In what may prove to be a significant intervention in the controversy over whether Johnson will give the thumbs-up comes news of an important Network Rail document leaked to the Daily Mail today. The report, which was sent by Network Rail to the Department of Transport earlier this month, warns that passengers will face up to three decades of chaos on the railways if HS2 is scrapped because abandoning the project would force rail chiefs to start upgrading other lines to cope with overcrowding.
But according to Network Rail, these new upgrades would add a minimum of two-thirds of HS2’s extra seating and it could take up to 29 years to complete on the worst-affected route, the one from London to Edinburgh.
The report to the DofT also warns that plans to upgrade the North’s rail network – one of Johnson’s most vital election promises – would be £15 bn more expensive without HS2. It also claims that only HS2 could deliver the much needed extra capacity as the West Coast Main Line, the East Coast Main Line and the Midlands Main Line are already bursting.
This is the most official backing yet for HS2 which has divided Cabinet ministers as well as Tory MPs, many of whom have constituencies in areas which will be affected by the new line.
Johnson is due to meet the Chancellor, Sajid Javid, and Transport Secretary, Grant Shapps, this week to come to a conclusion on going ahead or not. Ministers are aware that if were to scrap the project, they will come under fire for letting down businesses and communities in the North which already invested in the area on the basis of HS2 going ahead.
As Street points out, the West Midlands authority has been betting on HS2 going ahead for nearly six years, and was one of the premises on which big businesses have decided to locate to Birmingham and the region. “It’s not an either or project. If we build HS2, then we must do HS3 as well. They go hand in glove. It’s part of a total package which would see other local connectivity, new training and skills for the local population and a boost to colleges and universities.
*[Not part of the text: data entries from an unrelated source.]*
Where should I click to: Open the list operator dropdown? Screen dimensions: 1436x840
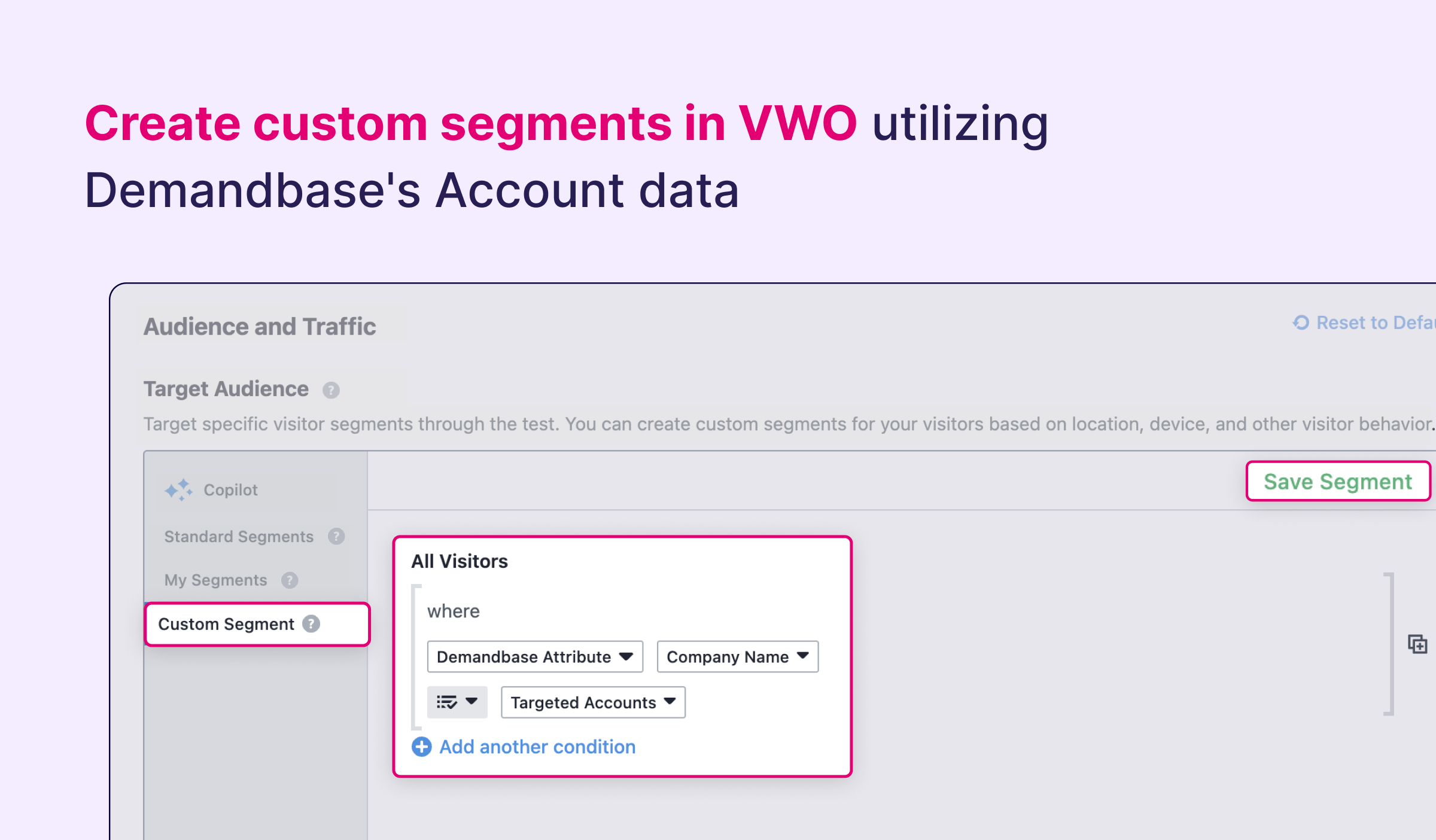(x=457, y=702)
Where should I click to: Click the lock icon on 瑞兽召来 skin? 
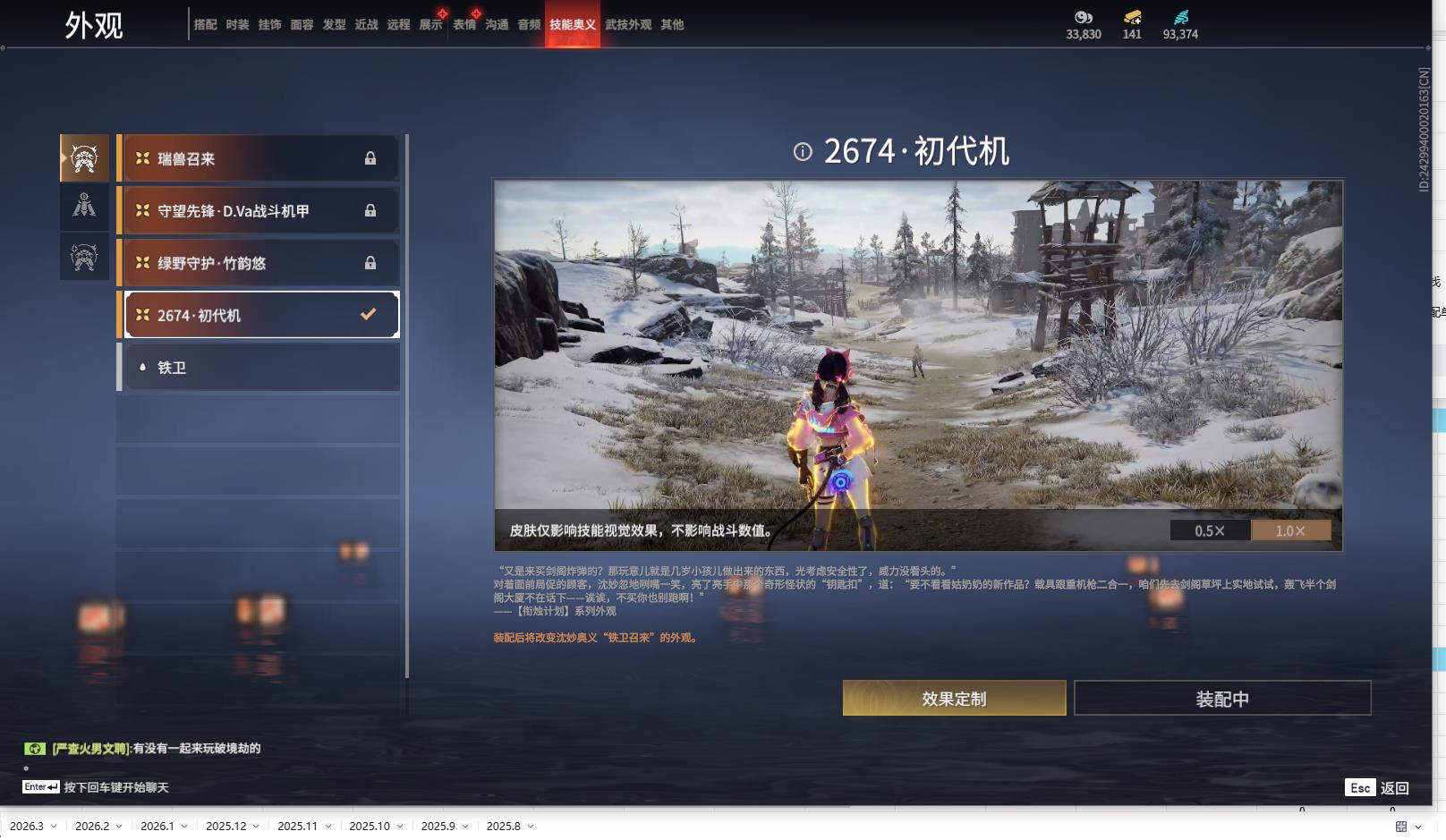(370, 158)
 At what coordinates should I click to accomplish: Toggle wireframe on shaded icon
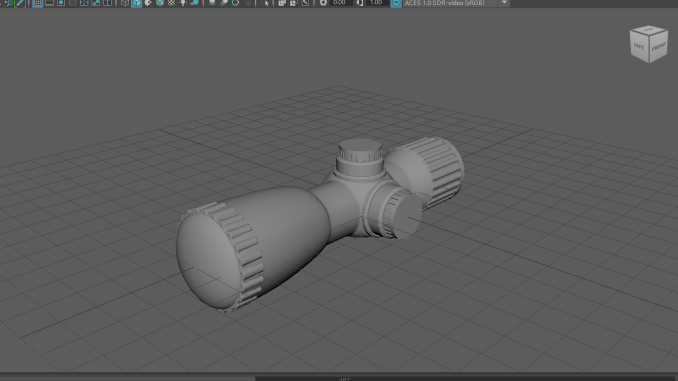(160, 3)
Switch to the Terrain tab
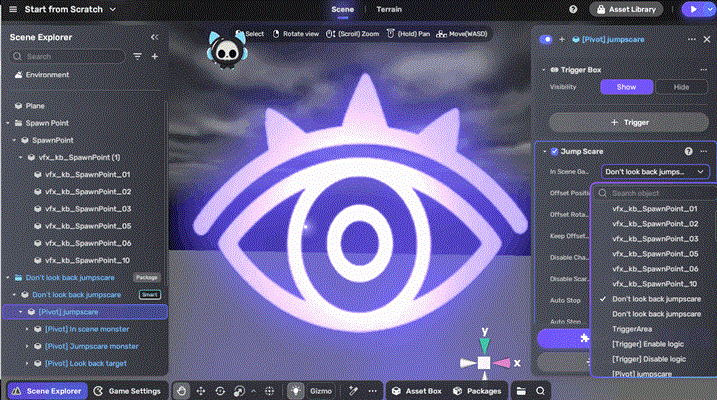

If we don’t do this, the region would be broken.”
“At least 9,000 jobs have been created in the region on the basis of HS2. We have HSBC, Jaguar Land Rover, Deutsche Bank and many others which have moved into the area on the promise.”
The promise of HS2 has also been a boost to local prosperity: the West Midlands is showing strong economic growth, up 4.7% in 2018, and that it would be madness to stop growth in its tracks by scrapping HS2 and all its potential.
Since becoming mayor in 2017, the former John Lewis chief has worked tirelessly with councils to open up local railway stations closed by the Beeching cuts, launched radical schemes to bring life back to town centres, overseen the first direct train link from Walsall to London and a relocation of some 19,000 people back to the Black Country.
No wonder the local air turned blue at the last election. No fewer than six former Labour seats went to the Conservatives in one of the most extraordinary election results for decades: Birmingham Northfield fell to the Conservatives, as did West Bromwich East and West Bromwich West, held until this election by Tom Watson, Labour’s former Deputy Leader, the first time a Tory MP has represented the constituency since 1935.
In the Black Country, the Tories took Wolverhampton North East, Wolverhampton South West and won Dudley North. So it’s no surprise that Street, who grew up in Birmingham, is now the most powerful Tory politician outside of the Westminster bubble, and one of the few who has delivered on his electoral promises.
Street comes up for re- election in May this year, having beaten his Labour opponent by the slimmest of margins last time. While the view on the ground is that he is streets ahead of any other candidate, the mayor will be praying Johnson remembers what he said about borrowing votes from the public when the HS2 decision is finally taken. If Johnson wants to run that red wall blue, he knows what to do.